35 yaşındaki Şemse, karnında 5 aylık bebeği ve yanında imam nikahlı kocası ile birlikte yeni bir yaşama doğru kaçmaya çalışırken taşlanarak öldürülmeye çalışıldı. Kocası olay yerinde hayatını kaybetti.
Saldırganlar Şemse'nin ölmediğini fark etmemişlerdi. Şemse, Dicle Üniversitesi Tıp Fakültesi Beyin Cerrahi Bölümünde uzun bir yaşam mücadelesi verdi. Herkesi şaşırtan bir dirençle yaşamaya çalıştı. Belki bebeği için, belki öldüğünü bilmediği kocası için, belki de dünyaya bir ders vermek için.
Birkaç ay sonra bebeğini de kaybetti. Bebeğini kaybettikten sonra bir süre küser gibi oldu. Ama yine asıldı hayata.
Sonra Şemse'nin ve ölen kocasının yakınları bir barış yemeğinde buluştular. Ve Şemse'nin kocasının "kaza" ile öldürüldüğünü konuştular. Öldürülmek istenen Şemse imiş. Ama, kocası onu bırakıp gitmemiş. Hedefini şaşıran taşlar ölümüne sebep olmuş kocanın. Bu bir kaza imiş. Ama Şemse'den hiç söz edilmemiş. İki aile barışmışlar.

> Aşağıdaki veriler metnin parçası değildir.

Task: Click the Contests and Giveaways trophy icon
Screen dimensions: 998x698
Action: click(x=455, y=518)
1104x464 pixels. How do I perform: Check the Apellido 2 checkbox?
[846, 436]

Şemse, ölümünden yaklaşık 10 gün önce Diyarbakır Devlet Hastanesi'ne nakledildi. Şemse Diyarbakır'ın kızı olmuştu. O'nu yaşatmak için herkes seferber oldu.
Öncelikle, siz basın mensupları bütün tehditlere rağmen Şemse'yi haber yaptınız. Dicle Üniversitesi, Diyarbakır Devlet Hastanesi, Diyarbakır Tabipler Odası ellerinden geleni esirgemediler. ticaret odası ilacını aldı.

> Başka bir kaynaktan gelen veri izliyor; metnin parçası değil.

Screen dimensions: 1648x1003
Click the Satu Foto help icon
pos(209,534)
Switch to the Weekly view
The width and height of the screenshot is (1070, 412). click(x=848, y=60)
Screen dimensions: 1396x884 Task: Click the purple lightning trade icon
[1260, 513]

Diyarbakır Valiliği, Koordinatör Vali ve İl Sağlık Müdürlüğü, onun iyi tedavi göreceği bir yere nakledilmesi için arayış içindeydiler.
Ve yarın İstanbul'dan havalı yatağı gelecekti. Daha önce de ilaç ve bez göndermişlerdi İstanbul'daki dostları.

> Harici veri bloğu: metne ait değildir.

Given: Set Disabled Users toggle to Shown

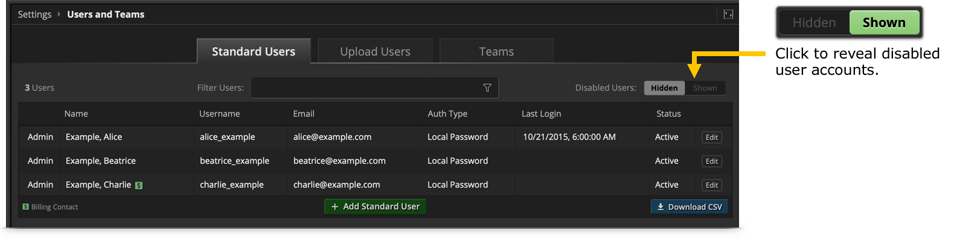Looking at the screenshot, I should click(x=705, y=88).
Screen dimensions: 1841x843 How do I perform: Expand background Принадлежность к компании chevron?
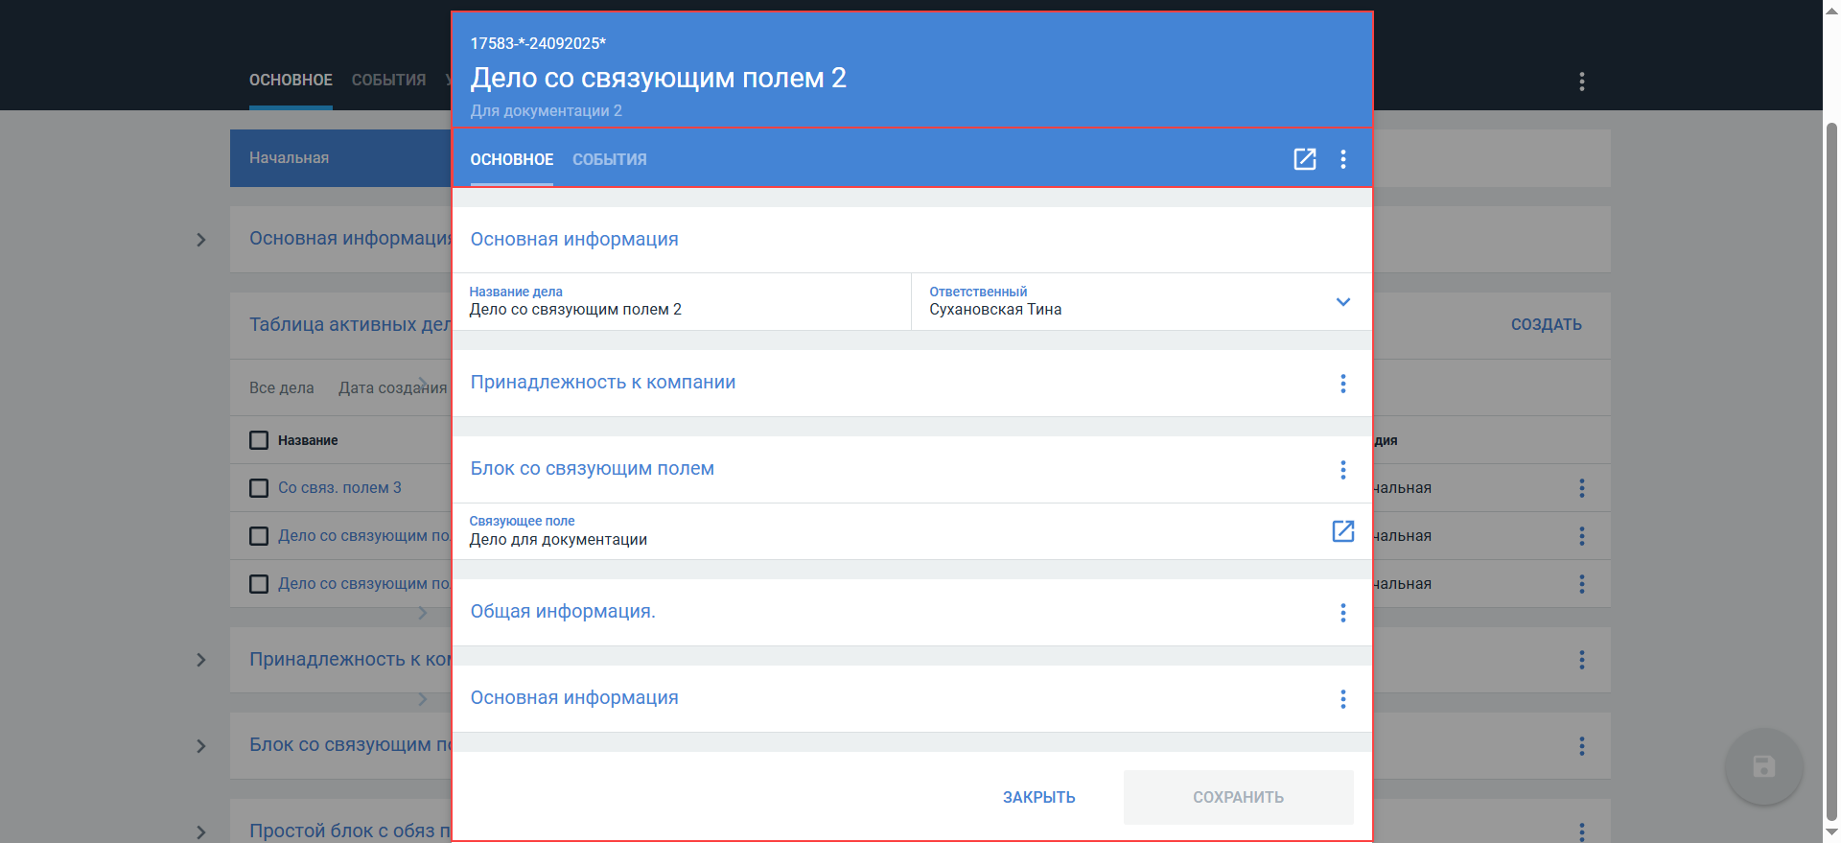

Ama Şemse gitti. Giderken yalnız değildi. Elini tutanı, yüzünü öpeni vardı. Onunla vedalaşanları vardı. Şemse, Diyarbakır'da kimsesiz değildi. Ölürken de kimsesiz değildi. Yanında kadınlar vardı. Sacide, Naime, Hayriye, Özlem, Aycan, Ayşe, Fatma, Aysel adları fark etmez, her biri yüzlerce kadın adına orada olan, kadınlar vardı.
Bu kadınlar, O'nu hiç yalnız bırakmadılar. Altı ay boyunca kulağına yalnız olmadığını fısıldadılar. O'na, dünyadan haberler verdiler. O da bunları duydu. Duyduğunu gösteren işaretler yaptı. Elimizi sıktı, bize göz kırptı. Ama sonra yoruldu. Bırakıp gitti.
Giderken; "Haydi hoşça kalın sizin işiniz çok ve zor" der gibiydi. "Sizi daha fazla uğraştırmayayım" der gibiydi. Yaşayarak "Kadının İnsan Hakları" adına mesai yaptığının farkında gibiydi. "Haydi gidin Kopenhag Kriterlerini tartışın" der gibi anlamlı anlamlı baktı yüzümüze giderken.
Şimdi Devlet Hastanesi'nin morgunda yatıyor Şemse. Ailesine haber verilecekmiş. Onlar almazsa, kimsesizler mezarlığına gömülecekmiş Şemse. Kanun böyleymiş. Ne diyebiliriz ki!
Yaşaması için mücadele edenler değil, ölmesi için taşlayanlar tarafından gömülecek herhalde. Çünkü yasa böyle...
"Namus" adına katledilenler genellikle bilinmeyen bir yere gömülürler. Mezar taşları siyaha boyanır. "Namusu" temizlenen evin damına beyaz bayrak asılır. Ya da duvarı beyaz kireçle boyanır. Çünkü hane aklanmıştır. Sonra da, adını bir daha anmaz kimse.
Ama biz Şemse'yi unutmayacağız. (BB/NK)
* Nebahat Akkoç, şiddete maruz kalan kadınlara psikolojik ve yasal destek sağlayan Kadın Merkezi'nin (KA-MER) kurucularından.